Characterization of non-conventional methods for alignment relaxation in underwater wireless optical communication systems

Abstract

The Internet of Underwater Things (IoUT) paradigm is expected to enable various practical applications such as environmental monitoring, underwater exploration, and disaster prevention. Supporting the concept of IoUT requires robust underwater wireless communication infrastructure. Optical wireless communication has the superiority of wide bandwidth, low latency, and high data capacity over its counterparts, namely, acoustic and radio-frequency. However, the transmission of the optical beam has inherent drawbacks in a harsh environment. Obstructions such as geometrical underwater terrains and underwater turbulence can pose a serious challenge to the alignment of the transmitter and the receiver.

Non-line-of-sight (NLOS) configuration is a generalized alignment scheme between the transmitter and the receiver such that the strict requirement of precise alignment (point-to-point) is no longer needed. In this dissertation, the effectiveness of NLOS to withstand challenging underwater turbulence is examined.

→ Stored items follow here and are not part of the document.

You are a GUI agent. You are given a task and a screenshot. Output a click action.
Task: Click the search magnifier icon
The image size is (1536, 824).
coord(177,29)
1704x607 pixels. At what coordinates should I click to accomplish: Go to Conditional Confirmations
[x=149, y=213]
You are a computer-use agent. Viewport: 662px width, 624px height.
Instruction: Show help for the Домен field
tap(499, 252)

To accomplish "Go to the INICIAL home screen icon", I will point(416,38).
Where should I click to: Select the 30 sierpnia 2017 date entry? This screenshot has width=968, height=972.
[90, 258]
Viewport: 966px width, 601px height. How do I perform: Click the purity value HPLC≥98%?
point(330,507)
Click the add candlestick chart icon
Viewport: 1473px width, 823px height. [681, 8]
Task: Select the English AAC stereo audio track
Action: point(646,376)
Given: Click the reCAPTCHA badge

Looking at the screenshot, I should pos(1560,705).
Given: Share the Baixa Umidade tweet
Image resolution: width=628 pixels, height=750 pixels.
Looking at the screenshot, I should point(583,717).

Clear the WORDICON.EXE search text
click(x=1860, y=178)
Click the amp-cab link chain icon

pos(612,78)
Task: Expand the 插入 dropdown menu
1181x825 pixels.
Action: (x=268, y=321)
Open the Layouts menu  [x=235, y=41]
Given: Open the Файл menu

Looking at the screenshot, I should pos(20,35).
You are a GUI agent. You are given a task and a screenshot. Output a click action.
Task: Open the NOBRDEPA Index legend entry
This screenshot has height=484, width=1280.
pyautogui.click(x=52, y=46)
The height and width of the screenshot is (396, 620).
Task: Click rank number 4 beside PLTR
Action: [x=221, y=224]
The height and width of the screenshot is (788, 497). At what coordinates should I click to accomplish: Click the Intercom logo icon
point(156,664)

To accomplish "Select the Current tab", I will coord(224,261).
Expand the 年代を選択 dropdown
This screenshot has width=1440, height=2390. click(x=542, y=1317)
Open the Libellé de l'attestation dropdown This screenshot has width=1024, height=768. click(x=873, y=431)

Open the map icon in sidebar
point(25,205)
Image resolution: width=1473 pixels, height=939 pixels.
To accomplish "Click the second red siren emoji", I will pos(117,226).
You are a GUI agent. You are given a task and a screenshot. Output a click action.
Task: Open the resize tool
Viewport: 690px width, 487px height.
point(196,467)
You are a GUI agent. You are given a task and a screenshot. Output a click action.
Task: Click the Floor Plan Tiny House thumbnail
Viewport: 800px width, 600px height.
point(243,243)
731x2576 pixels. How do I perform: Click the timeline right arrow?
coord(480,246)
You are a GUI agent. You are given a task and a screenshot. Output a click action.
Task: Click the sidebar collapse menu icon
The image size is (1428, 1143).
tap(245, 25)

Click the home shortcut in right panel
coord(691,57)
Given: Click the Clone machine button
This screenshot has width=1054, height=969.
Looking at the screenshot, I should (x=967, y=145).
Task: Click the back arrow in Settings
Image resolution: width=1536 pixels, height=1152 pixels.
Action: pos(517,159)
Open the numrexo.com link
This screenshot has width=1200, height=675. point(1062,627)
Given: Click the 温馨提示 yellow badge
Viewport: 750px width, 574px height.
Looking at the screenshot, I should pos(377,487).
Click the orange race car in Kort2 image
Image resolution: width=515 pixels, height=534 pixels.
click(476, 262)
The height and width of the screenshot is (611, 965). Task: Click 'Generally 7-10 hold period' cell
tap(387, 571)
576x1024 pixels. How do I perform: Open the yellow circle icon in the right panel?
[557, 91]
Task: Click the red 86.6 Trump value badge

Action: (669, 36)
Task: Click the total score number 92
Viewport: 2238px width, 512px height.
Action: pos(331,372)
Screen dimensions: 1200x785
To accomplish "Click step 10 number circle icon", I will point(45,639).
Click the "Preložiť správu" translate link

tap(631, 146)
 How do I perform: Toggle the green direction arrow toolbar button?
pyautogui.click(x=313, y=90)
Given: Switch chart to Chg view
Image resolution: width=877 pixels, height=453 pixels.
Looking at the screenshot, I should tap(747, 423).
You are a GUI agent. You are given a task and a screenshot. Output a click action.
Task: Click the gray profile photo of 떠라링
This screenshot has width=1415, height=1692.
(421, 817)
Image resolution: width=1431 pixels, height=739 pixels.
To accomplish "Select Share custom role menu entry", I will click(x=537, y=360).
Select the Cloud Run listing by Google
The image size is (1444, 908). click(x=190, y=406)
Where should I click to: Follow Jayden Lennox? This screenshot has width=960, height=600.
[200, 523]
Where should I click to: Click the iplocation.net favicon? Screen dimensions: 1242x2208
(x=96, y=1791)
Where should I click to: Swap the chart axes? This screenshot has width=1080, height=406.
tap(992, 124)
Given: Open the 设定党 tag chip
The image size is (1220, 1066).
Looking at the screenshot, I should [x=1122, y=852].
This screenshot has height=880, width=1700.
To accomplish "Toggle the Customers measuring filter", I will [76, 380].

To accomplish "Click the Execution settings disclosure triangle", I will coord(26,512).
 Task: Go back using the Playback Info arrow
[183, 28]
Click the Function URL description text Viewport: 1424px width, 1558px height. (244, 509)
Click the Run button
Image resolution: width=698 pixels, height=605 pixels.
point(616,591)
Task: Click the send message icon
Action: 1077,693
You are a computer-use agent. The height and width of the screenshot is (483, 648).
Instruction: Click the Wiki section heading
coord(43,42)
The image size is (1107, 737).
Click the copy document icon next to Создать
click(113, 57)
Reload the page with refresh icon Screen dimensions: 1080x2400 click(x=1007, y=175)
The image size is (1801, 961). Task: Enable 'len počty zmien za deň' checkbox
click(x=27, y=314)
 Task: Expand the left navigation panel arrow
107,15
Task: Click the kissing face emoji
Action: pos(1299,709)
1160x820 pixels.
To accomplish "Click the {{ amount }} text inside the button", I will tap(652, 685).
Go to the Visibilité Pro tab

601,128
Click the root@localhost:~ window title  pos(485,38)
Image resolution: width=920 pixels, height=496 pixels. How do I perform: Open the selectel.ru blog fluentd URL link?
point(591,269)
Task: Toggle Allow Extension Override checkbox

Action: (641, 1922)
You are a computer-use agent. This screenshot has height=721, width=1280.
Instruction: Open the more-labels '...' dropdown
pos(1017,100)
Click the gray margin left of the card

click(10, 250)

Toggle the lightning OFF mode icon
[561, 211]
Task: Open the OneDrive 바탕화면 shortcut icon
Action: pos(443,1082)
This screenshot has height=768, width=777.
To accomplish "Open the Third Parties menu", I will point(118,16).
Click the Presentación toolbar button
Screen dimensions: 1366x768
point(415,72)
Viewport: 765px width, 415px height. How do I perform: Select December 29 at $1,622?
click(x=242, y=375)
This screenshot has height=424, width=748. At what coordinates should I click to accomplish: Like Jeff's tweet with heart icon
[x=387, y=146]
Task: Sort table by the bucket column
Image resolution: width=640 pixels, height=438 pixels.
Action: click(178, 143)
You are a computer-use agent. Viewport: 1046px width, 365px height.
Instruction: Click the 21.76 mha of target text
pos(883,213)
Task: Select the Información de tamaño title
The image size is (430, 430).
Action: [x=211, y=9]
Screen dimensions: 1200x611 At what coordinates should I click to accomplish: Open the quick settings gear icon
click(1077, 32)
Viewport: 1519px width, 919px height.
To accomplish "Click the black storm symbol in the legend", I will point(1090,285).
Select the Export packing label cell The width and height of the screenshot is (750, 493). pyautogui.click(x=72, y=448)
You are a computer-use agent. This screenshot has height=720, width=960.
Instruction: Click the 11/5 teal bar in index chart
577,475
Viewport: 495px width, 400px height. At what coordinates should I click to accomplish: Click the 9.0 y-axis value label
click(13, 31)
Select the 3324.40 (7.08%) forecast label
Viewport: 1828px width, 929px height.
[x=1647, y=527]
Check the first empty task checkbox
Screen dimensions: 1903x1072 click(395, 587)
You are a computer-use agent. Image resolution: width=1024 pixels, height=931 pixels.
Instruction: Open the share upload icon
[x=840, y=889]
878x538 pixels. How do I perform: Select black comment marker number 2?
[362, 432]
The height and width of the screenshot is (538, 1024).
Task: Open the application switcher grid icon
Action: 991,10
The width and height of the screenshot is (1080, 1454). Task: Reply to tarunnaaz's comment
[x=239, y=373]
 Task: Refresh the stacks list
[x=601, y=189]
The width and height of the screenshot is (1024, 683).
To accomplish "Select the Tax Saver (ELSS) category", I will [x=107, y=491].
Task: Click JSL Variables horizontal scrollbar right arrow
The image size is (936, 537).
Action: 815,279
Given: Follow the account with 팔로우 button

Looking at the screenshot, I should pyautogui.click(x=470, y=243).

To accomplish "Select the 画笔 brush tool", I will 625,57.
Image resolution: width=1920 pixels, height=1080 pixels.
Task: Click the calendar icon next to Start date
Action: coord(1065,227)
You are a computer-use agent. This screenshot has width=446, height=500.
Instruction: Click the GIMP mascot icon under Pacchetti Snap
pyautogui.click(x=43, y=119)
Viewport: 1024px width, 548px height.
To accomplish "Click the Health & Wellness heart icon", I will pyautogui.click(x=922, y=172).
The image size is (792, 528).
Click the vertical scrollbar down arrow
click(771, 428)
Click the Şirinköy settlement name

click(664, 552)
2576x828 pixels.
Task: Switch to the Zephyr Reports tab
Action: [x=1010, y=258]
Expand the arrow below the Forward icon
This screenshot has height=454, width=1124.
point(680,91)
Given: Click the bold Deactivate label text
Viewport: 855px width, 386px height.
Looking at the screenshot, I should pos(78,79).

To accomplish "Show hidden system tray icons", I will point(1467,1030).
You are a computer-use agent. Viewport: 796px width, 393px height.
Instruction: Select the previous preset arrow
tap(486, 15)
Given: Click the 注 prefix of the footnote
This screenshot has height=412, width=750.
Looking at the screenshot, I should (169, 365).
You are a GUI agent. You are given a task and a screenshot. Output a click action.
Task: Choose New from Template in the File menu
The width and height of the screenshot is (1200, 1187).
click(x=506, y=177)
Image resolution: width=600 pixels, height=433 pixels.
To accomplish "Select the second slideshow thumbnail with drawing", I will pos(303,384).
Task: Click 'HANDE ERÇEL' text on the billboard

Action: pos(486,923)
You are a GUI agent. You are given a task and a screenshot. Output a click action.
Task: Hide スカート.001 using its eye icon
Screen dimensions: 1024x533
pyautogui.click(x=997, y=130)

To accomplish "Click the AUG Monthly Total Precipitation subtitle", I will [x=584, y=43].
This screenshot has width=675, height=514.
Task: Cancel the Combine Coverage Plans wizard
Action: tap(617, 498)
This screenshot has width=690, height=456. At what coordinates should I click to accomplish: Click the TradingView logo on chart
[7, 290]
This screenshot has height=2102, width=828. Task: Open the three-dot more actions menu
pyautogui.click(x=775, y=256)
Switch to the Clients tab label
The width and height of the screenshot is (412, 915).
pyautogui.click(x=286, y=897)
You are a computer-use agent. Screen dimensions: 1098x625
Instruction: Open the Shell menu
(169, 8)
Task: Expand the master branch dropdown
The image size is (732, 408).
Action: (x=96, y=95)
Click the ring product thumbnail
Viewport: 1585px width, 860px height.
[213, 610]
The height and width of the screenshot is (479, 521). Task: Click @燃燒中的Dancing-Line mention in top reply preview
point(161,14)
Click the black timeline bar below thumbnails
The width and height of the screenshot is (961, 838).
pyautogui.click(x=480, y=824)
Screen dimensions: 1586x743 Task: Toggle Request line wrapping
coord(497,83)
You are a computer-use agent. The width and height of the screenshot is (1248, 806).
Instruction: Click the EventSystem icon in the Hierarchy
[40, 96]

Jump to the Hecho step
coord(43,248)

Thermal gradients with a maximum temperature difference of 10 ◦C had a negligible effect on the received power. The presence of air bubble clouds caused an increase of 38% of the received power when the bubble area increased from 5.2 to 80 mm$^2$. Additionally, various salinity concentrations ranging between 30-40‰ are emulated. A gain of 32.5% in the signal-to-noise ratio is observed when the salinity gradient increased from 0.08 to 0.4‰·cm$^{−1}$. Moreover, a reduction of 2.35 dB/m of the pathloss is noticed. The bit-error ratio is used to examine the communication quality using on-off-keying modulation scheme.

In addition, this dissertation shows a practical wavelength-division multiplexing method based on large-area detection and wide field-of-view (FoV) photonic receiver. The dual-antenna is made of scintillating fibers with distinctive characteristics. An aggregated data rate of 1 Gbps is achieved. Two methods of wavelengths separation are demonstrated. Additionally a field deployment verification in an outdoor water pool is conducted at a maximum separation distance of 10m. The presented promising results pave the way for a robust underwater wireless optical sensor network that serves as a building block for achieving the goal of establishing IoUT.